Blagovest Buyukliev picture Blagovest Buyukliev · Aug 24, 2010 · Viewed 26.7k times · Source

I've seen a lot of the following in older C code:

type_t *x = (type_t *) malloc(...);

What's the point of casting the pointer returned from malloc() since it's void *? Is it because older C compilers didn't support void pointers and malloc() used to return char * instead?

Answer

schot picture schot · Aug 24, 2010

Your own explanation is the right one. Pre-ANSI C ('K&R' C) did not have a void * type with implicit conversion. char * doubled as a pseudo void * type, but you needed the explicit conversion of a type cast.

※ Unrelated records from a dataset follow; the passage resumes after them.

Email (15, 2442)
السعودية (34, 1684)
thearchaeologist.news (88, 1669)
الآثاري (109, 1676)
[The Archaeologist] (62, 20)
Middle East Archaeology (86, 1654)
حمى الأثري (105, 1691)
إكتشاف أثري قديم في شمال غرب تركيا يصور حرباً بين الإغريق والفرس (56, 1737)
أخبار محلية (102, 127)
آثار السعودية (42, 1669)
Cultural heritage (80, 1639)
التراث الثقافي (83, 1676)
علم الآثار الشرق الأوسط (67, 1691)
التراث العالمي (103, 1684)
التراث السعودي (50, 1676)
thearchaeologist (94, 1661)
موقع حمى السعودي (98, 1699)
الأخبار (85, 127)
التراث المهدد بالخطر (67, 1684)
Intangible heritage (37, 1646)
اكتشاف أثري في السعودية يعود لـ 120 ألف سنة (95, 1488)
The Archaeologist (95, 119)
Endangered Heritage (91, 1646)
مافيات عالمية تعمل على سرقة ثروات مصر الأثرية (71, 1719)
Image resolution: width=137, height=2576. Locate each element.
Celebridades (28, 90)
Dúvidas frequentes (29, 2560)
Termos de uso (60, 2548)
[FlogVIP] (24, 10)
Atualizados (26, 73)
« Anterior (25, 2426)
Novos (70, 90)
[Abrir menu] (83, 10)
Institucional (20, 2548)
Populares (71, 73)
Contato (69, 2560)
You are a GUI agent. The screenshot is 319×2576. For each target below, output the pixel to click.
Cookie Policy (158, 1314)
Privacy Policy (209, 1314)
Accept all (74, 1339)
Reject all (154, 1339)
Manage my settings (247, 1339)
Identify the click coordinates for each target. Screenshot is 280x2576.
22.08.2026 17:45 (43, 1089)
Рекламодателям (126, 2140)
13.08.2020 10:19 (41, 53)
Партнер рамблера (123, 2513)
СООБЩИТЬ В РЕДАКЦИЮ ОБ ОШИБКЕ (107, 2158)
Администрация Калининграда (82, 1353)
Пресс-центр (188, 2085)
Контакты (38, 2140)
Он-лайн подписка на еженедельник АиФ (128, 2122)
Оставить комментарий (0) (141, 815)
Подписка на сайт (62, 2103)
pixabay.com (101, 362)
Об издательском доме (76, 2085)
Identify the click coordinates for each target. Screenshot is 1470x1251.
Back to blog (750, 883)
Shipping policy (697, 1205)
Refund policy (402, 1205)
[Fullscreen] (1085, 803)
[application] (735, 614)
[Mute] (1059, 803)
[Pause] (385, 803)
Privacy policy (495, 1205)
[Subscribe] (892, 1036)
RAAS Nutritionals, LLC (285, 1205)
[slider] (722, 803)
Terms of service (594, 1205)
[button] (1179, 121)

In modern C the casting is frowned upon because it can suppress compiler warnings for a missing prototype of malloc. In C++, the casting is needed (but there you should be using new instead of malloc most of the time).

Update

My comments below that try to explain why the cast is required were a bit unclear, I'll try to explain it better here. You might think that even when malloc returns char *, the cast is not needed because it is similar to:

int  *a;
char *b = a;

But in this example a cast is also needed. The second line is a constraint violation for the simple assignment operator (C99 6.5.1.6.1). Both pointer operands need to be of compatible type. When you change this to:

int  *a;
char *b = (char *) a;

the constraint violation disappears (both operands now have type char *) and the result is well-defined (for converting to a char pointer). In the 'reverse situation':

char *c;
int  *d = (int *) c;

the same argument hold for the cast, but when int * has stricter alignment requirements than char *, the result is implementation defined.

Conclusion: In the pre-ANSI days the type cast was necessary because malloc returned char * and not casting results is a constraint violation for the '=' operator.